Essere semplicemente cittadini
Una lunga chiacchierata con un gruppo di ragazzi, una telecamera e il racconto di Franco Bomprezzi. Per parlare di utopia, linguaggio, diritti, sfide.
“Se non abbiamo dei sogni non li possiamo realizzare. Un'utopia è – letteralmente – un luogo che non c'è. Ma che puoi costruire esattamente come piace a te. Ma l'utopia nasce solo nel momento in cui sei libero dentro. In Italia abbiamo costruito tante cose perché, per fortuna, ci sono stati tanti sognatori”. Parla di utopia, Franco Bomprezzi nella lunga chiacchierata che ha avuto a Milano una sera del settembre 2011 con un gruppo di ragazzi provenienti dalle regioni del Sud Italia nell'ambito del progetto “Lab.Giovani. Risorse e idee dei giovani del Sud”. Parla di diritti, di sogni, di lotte, di impegno, del ruolo e dell'uso delle parole. Una lunga chiacchierata che, grazie a FISH Onlus e Visioni sociali, è diventata un video dal titolo “Essere semplicemente cittadini (un ricordo di Franco Bomprezzi)”.
Ve ne proponiamo alcuni estratti
“Scrivo spesso di un paradosso che esiste nel mondo della disabilità. Per ottenere tutta una serie di prestazioni e di servizi, dobbiamo farci etichettare e ottenere una certificazione. Tutto questo è inevitabile. Ma è proprio qui che nasce il paradosso: non possiamo fare a meno di questo, se vogliamo vedere riconosciuti i nostri diritti. Ma quando siamo definiti in quanto persone con disabilità siamo fregati perché non siamo più normali. Siamo un'altra cosa. Siamo una parte separata da. E questo crea la grande difficoltà del vivere oggi. L'obiettivo deve essere quello di far sparire le definizioni, ed essere semplicemente cittadini senza discriminazioni. Dobbiamo difendere i nostri diritti e, al tempo stesso, non sentirci vincolati da questa definizione”.

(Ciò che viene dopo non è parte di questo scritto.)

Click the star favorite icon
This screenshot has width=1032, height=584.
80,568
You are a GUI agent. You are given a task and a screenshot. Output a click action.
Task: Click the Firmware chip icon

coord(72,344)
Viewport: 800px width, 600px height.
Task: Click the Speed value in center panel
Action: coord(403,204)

“Le parole che usiamo sono la nostra storia: il cambiamento delle parole ha accompagnato l anostra storia, la storia dei diritti e delle leggi. Oggi però siamo costretti a ricominciare da capo. E a confrontarci con persone che ci dicono brutalmente: Non è un problema quali parole si usano. I ciechi sono ciechi....
Una brutalità del linguaggio che è figlia di chi detiene il potere economico. Che rientra pienamente in quel meccanismo di comunicazione globale in cui si dice: Basta con il welfare, non ce la possiamo fare!. Avete notato quali parole si usano per la disabilità? Invalidi, portatori di handicap... siamo tornato alla terminologia di vent'anni fa. E non è un caso. Noi questa cosa l'abbiamo capita e la stiamo combattendo”.
“Tante volte mi viene detto: Tu sei fortunato, fai il giornalista. Ma io me la sono cercata la mia fortuna, ho combattuto per la mia fortuna e ho fatto le mie battaglie in anni un cui nemmeno c'erano certe leggi. Non c'erano quelle cose che questa generazione, giustamente, oggi ha perché noi in passato abbiamo combattuto le nostre battaglie.
Quello che vorrei vedere oggi sono ventenni, trentenni che ci sbattano sul tavolo battaglie più belle delle nostre, che sono capaci di vincerle e di fare cose che noi non siamo stati capaci di fare. Oggi ci sono strumenti come internet e delle potenzialità incredibili: non ci sono più albi. Chi ha meno di trent'anni e ha una disabilità non ha solo diritti, ma anche dei doveri nei confronti degli altri. Non deve pensare solo a sé stesso. Tornate a casa, e fate delle battaglie”.